TASK OBJECTIVE:
Rewrite the whole listing below, replacing "This screenshot has" with "This image has" and leaving everything else unchanged. Omit the pictures from your answer.

Rows of pointing data:
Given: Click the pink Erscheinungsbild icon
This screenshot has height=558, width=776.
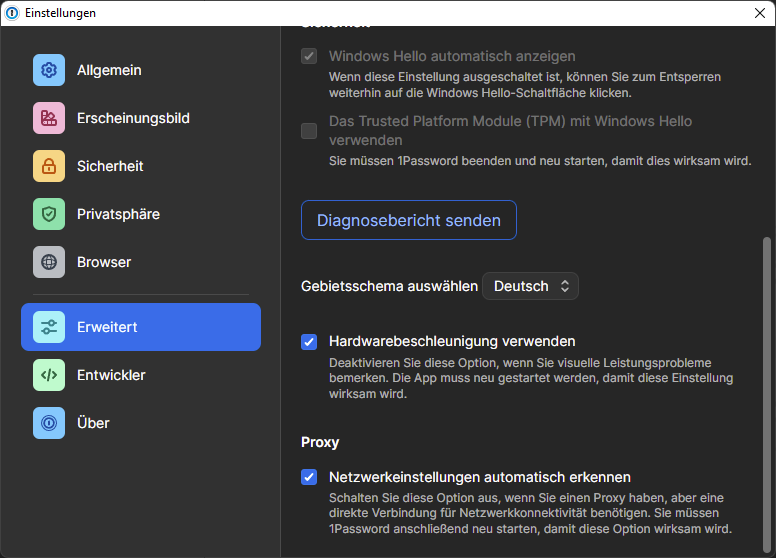Looking at the screenshot, I should point(49,118).
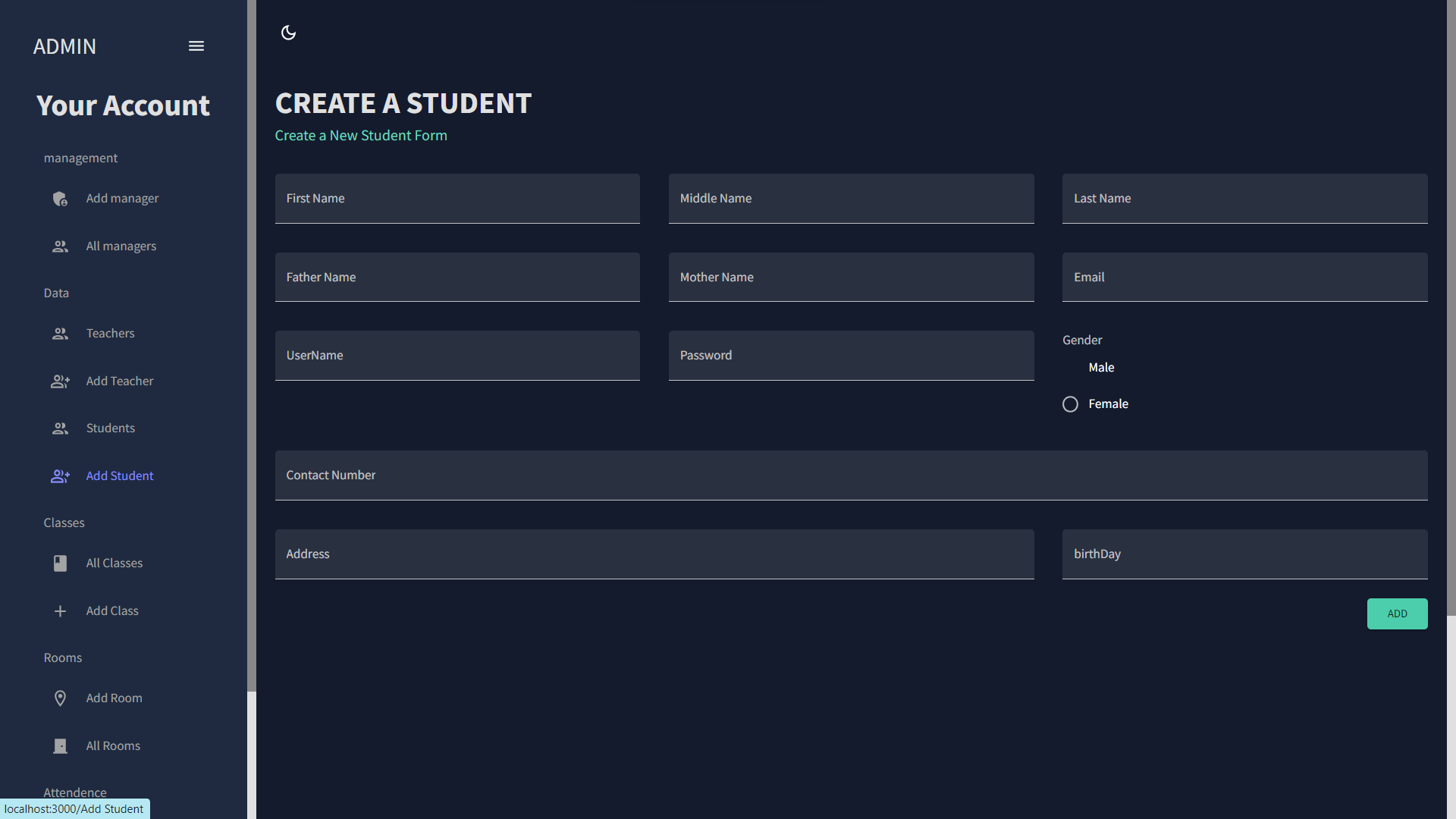The width and height of the screenshot is (1456, 819).
Task: Click the Add Teacher person-plus icon
Action: pos(60,381)
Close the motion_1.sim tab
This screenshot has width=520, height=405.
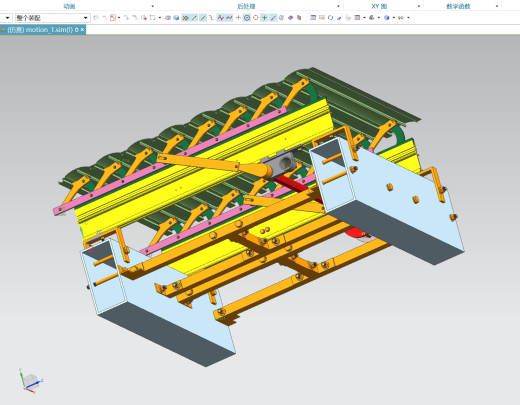pyautogui.click(x=82, y=30)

OUTPUT BELOW:
Given: Click the pink Erscheinungsbild icon
This image has height=558, width=776.
Looking at the screenshot, I should point(49,118).
The width and height of the screenshot is (1456, 819).
Task: Click the Add Teacher person-plus icon
Action: pos(60,381)
Close the motion_1.sim tab
This image has width=520, height=405.
pyautogui.click(x=82, y=30)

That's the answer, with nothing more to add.